The following is an excerpt from the final chapter of my book...
xoq’it-ch’iswa:l (on her- they beat time; a Flower Dance is held for her) The revitalization of the Hupa Women’s Coming of Age Ceremony
As I have continued to participate in Flower Dance ceremonies it has become very clear to me that the resurgence of the Flower Dance is a tangible, physical, spiritual and communal act of decolonization. This aspect of the dance was reflected by Hupa medicine woman Melodie George-Moore as well. For her, the dance is about empowering women, because of how colonization targeted Native women.
[The Flower Dance is] a very powerful nod to what women bring to their tribe. Especially powerful seeing as colonization, and for some tribes up to 500 years of colonization, it’s amazing to see when they come to watch what they experience… decolonization, I would say, at a very basic level; at a very biological level.
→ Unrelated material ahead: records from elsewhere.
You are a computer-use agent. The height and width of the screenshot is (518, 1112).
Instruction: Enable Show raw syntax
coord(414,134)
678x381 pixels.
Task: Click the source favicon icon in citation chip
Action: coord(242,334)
We are celebrating menstruation. I don’t care what you think of it, this is what we think of it (George-Moore)
The Flower Dance supports an Indigenous decolonizing praxis by enacting Indigenous methodologies that center on ceremony to counteract the impact of settler colonial ideologies of gender, history, and spirituality. The women who helped revitalize this dance believed it was the loss of the Flower Dance that contributed to the struggles facing the women of the tribe and that the performance of this ceremony would create a community of women who could provide support to each other and to the young girls.
TI think that it’s an important part to keeping the balance in our community, in our spirituality, basically in all the areas of our lives. ...There’s a lot there that sort of keeps that balance within our tribe, male and female (Carpenter, K).
Part of (re)building this community came from the resurgence of songs and singing among women. Some of the older women who participated in the ceremony were singing for the first time. Younger women were coming together with older women to teach each other songs and talk about their role in the ceremony. Some women created song groups, who specifically came together to make up new songs, bringing new life to the ceremony. In these song groups many of the women were afraid at first of singing but were encouraged by those older women who remembered when women “sang out.” In this respect, the personal journey of the women was reflected in their journey of learning, creating and singing a song in the ceremony. As Melodie George-Moore reflects:
There’s other things happening here, like the five generation first time dancers, all of them first time, one time, singing together for the first time ever. Wow, I can’t top that- five generations of women singing together at one time. That’s the ultimate, that’s the ultimate decolonization that happens (George-Moore).
The revitalization of the dance, therefore, has provided a very poignant methodology for addressing these issues of gender and societal imbalance and the introduction and adoption of a misogyny into Hupa cultural practices and epistemologies. Alanna Nulph notes that what she learned in her Flower Dance was that in Hupa culture and society women are very important in all aspects of the culture and that the Flower Dance ceremony speaks to that importance.
[In Hupa culture] women own a lot of property and regalia and did a lot of the work, they are acorn eaters and who gathered all the acorns? Women! And who weaves all the baskets? The women, with exceptions sometimes you know. Who cuts up the fish? Who drys the fish? The women. So women are important just as the same as men are important in the bigger dances, you need something to celebrate women or else women will get mad at you and you don’t want angry women in your society (Nulph).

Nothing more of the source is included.